EXERCISE
In the listing that follows, copy out each line that includes the word "bottom".

INPUT DATA
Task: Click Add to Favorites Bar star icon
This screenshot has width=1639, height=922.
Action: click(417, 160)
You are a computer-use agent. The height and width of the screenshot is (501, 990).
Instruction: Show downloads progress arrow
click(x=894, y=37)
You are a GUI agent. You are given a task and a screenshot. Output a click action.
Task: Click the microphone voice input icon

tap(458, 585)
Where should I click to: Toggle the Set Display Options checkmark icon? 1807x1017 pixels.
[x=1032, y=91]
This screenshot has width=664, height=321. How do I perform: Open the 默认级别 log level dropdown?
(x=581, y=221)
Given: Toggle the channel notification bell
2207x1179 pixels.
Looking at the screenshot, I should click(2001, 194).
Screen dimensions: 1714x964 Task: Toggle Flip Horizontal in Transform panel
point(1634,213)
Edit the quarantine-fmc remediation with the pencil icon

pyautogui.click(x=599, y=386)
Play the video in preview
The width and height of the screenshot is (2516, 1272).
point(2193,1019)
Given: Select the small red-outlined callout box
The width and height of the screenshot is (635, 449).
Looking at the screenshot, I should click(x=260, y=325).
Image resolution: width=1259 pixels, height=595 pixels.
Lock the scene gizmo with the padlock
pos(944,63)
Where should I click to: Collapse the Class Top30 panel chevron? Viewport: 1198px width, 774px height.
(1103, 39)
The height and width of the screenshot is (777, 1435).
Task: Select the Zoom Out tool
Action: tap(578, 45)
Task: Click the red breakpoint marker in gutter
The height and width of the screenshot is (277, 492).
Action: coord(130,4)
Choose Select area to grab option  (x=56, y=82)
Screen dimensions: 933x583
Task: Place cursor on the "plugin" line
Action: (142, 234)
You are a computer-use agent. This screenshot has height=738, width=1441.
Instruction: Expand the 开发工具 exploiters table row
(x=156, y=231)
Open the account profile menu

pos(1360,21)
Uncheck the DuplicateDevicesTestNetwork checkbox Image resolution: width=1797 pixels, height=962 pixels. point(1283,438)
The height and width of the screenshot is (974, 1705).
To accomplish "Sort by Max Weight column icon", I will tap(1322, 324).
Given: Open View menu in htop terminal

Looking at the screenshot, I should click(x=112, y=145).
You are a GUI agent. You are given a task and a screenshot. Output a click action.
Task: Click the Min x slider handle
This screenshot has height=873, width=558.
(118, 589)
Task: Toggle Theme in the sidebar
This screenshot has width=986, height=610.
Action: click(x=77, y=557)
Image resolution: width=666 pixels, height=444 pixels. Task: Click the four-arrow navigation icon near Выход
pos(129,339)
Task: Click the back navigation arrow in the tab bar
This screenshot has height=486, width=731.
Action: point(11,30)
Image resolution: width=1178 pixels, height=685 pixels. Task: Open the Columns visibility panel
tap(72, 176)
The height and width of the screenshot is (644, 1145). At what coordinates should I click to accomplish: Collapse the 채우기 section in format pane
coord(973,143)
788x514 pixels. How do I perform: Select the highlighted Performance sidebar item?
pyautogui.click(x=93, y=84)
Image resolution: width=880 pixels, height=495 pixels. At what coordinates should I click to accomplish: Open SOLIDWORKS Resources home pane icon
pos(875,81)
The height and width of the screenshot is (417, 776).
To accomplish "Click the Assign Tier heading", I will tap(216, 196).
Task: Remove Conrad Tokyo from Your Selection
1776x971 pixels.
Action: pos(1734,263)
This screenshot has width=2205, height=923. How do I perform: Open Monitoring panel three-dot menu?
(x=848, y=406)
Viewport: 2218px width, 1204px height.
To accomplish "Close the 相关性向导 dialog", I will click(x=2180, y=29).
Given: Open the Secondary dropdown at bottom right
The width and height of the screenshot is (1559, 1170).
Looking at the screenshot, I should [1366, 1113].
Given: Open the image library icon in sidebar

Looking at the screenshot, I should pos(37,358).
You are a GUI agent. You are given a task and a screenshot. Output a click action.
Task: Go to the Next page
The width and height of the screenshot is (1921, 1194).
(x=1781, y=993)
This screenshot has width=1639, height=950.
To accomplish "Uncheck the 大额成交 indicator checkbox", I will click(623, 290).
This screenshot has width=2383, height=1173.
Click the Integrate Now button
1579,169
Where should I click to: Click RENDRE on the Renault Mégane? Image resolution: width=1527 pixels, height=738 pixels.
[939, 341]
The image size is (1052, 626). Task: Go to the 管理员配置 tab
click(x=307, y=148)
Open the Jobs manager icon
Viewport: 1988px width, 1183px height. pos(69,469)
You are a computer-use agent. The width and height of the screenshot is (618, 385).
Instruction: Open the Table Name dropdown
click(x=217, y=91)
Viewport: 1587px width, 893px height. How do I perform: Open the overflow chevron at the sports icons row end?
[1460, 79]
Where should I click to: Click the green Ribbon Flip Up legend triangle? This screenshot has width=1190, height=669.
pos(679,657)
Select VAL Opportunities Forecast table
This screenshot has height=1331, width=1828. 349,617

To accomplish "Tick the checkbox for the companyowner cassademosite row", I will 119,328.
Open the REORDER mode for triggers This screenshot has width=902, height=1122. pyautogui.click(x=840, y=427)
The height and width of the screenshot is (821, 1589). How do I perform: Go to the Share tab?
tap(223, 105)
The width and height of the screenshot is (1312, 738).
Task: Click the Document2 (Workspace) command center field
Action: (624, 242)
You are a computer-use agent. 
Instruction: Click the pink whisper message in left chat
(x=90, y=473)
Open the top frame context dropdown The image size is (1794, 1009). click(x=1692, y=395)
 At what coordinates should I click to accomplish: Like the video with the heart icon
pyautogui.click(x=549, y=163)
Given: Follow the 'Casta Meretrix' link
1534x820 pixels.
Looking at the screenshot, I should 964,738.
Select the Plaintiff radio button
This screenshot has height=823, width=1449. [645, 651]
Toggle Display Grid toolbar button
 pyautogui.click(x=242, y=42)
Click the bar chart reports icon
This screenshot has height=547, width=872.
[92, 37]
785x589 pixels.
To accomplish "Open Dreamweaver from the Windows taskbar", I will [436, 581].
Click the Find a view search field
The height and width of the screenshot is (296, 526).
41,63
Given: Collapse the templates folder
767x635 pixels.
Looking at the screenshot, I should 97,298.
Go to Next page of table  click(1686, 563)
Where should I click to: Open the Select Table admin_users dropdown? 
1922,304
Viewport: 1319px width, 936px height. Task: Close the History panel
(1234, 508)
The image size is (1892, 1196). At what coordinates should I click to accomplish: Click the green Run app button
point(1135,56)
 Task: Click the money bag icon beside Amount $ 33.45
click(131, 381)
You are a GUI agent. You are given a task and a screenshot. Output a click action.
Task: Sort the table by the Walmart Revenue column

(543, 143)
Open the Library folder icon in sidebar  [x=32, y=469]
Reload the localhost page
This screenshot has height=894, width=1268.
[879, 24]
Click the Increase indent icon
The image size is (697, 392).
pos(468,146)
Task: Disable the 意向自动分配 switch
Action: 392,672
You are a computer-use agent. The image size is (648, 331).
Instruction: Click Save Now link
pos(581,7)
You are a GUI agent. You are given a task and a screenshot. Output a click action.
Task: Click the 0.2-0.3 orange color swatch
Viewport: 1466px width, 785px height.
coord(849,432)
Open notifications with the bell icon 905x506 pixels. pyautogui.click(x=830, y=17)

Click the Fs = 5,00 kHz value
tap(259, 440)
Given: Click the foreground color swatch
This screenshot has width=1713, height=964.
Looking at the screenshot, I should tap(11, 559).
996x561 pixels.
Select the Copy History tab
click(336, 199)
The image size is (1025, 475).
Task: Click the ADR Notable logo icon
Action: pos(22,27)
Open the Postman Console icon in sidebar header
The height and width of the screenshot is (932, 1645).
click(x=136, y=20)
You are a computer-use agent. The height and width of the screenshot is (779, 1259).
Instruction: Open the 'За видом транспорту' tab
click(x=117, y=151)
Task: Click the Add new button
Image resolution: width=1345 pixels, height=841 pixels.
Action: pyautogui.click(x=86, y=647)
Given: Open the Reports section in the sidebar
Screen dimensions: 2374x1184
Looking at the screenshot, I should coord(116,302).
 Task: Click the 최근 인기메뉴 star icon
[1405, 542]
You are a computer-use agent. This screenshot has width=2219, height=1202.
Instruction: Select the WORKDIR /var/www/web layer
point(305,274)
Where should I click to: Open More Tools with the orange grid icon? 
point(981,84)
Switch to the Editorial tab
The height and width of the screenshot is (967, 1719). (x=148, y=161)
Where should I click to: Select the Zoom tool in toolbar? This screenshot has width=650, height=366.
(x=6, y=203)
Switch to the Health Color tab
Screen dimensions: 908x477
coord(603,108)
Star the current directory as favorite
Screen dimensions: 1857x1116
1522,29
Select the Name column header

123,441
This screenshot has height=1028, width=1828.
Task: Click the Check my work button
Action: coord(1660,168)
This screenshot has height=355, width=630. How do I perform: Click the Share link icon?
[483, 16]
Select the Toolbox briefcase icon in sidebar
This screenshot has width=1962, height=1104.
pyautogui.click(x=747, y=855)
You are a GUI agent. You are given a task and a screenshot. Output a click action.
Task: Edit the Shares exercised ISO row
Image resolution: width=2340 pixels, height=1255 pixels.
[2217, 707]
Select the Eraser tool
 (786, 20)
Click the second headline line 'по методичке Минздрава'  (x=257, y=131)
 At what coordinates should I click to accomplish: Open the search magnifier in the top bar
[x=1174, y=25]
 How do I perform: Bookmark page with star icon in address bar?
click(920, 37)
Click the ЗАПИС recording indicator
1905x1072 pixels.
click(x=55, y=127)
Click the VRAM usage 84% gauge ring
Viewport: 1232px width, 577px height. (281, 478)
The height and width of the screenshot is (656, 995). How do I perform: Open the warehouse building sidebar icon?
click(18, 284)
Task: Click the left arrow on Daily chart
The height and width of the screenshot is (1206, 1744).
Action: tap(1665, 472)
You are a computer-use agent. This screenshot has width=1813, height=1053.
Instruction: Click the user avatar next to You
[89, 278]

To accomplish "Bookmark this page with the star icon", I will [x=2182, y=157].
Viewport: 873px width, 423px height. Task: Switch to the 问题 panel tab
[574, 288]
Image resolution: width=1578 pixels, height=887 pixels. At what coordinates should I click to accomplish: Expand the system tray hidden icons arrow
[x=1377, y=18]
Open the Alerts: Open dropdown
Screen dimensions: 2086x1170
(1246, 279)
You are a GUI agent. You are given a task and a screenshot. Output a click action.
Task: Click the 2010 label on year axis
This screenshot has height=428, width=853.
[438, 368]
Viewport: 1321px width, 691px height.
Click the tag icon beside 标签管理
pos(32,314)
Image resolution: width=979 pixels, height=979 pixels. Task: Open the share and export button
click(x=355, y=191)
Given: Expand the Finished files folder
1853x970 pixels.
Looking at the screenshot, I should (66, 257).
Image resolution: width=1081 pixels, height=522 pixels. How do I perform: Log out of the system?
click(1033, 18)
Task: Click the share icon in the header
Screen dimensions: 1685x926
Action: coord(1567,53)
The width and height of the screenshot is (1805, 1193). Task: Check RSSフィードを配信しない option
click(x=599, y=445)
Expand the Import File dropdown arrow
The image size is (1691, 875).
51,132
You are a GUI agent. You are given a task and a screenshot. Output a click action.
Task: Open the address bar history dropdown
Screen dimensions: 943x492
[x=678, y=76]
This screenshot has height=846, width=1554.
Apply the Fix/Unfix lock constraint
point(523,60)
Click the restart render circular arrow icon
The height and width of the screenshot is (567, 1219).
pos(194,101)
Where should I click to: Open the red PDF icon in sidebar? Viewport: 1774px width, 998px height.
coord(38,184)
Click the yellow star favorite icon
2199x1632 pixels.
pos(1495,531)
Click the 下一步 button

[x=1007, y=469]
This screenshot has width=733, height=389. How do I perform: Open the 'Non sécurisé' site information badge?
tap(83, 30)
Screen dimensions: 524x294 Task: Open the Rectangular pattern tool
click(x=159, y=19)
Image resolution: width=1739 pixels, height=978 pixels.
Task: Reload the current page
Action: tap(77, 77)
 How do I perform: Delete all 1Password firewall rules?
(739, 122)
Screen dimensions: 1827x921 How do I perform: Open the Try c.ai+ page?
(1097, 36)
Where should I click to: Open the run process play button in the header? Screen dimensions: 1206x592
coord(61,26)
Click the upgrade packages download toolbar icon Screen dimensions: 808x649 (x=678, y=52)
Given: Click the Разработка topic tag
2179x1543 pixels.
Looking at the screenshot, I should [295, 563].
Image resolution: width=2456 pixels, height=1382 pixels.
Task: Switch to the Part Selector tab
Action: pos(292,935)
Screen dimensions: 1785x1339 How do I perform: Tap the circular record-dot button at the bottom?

EXERCISE SOLUTION
Given: Open the Secondary dropdown at bottom right
Screen dimensions: 1785x1339 How do I perform: Tap the circular record-dot button at the bottom?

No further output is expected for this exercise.